News is changing quickly as COVID-19 continues to spread worldwide. The World Health Organization has declared a global health emergency, and the respiratory disease has affected more than 113,000 people in over 100 countries, with confirmed cases currently rising in the United States.
The implications of the disease for public health are clear. However, the coronavirus disease is also having a significant worldwide impact on the supply chain – and revealing some of the limitations of the analytics and algorithms that increasingly control that chain.
At Chain of Demand, a predictive analytics company based in Hong Kong, the coronavirus outbreak that began in Wuhan, China, has been close to home.
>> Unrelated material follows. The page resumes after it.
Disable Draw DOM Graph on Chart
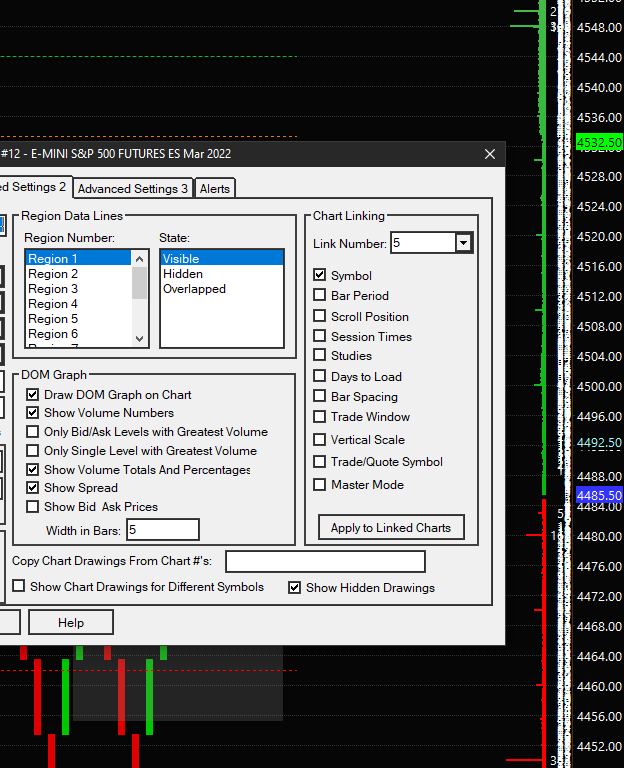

The company, which uses predictive analytics and custom artificial intelligence models for retail and brand clients, has been using its team’s experience with SARS modeling to model for this current virus.
The effects of the ongoing COVID-19 outbreak, which has spread to countries on every continent but Antarctica, have been a learning experience for many firms, said Wendy Choi, customer success manager at Chain of Demand.
“A lot of companies don’t have up-to-date analytics in real time despite the ability to gather data much more quickly in today’s economy,” Choi said. “This outbreak has unfortunately been a wake-up call for a lot of suppliers and retailers.”
Part of the problem is that analytics rely on patterns and predictions. In a case like this, where a disease spreads quickly and is difficult to control, the normal circumstances are no longer reliable. For an industry such as automotive manufacturing, which does not hold huge inventories of its expensive components and relies on supply chain analytics to keep production moving, the effects could be significant.
“One of the biggest challenges to predictive analytics comes when there is relatively little historical data on a phenomenon,” said Bobby Napiltonia, chief revenue officer of NEXT Trucking. It’s possible to look at what a tariff might mean within a model, but there just isn’t much data on how a widespread disease outbreak could affect supply chains.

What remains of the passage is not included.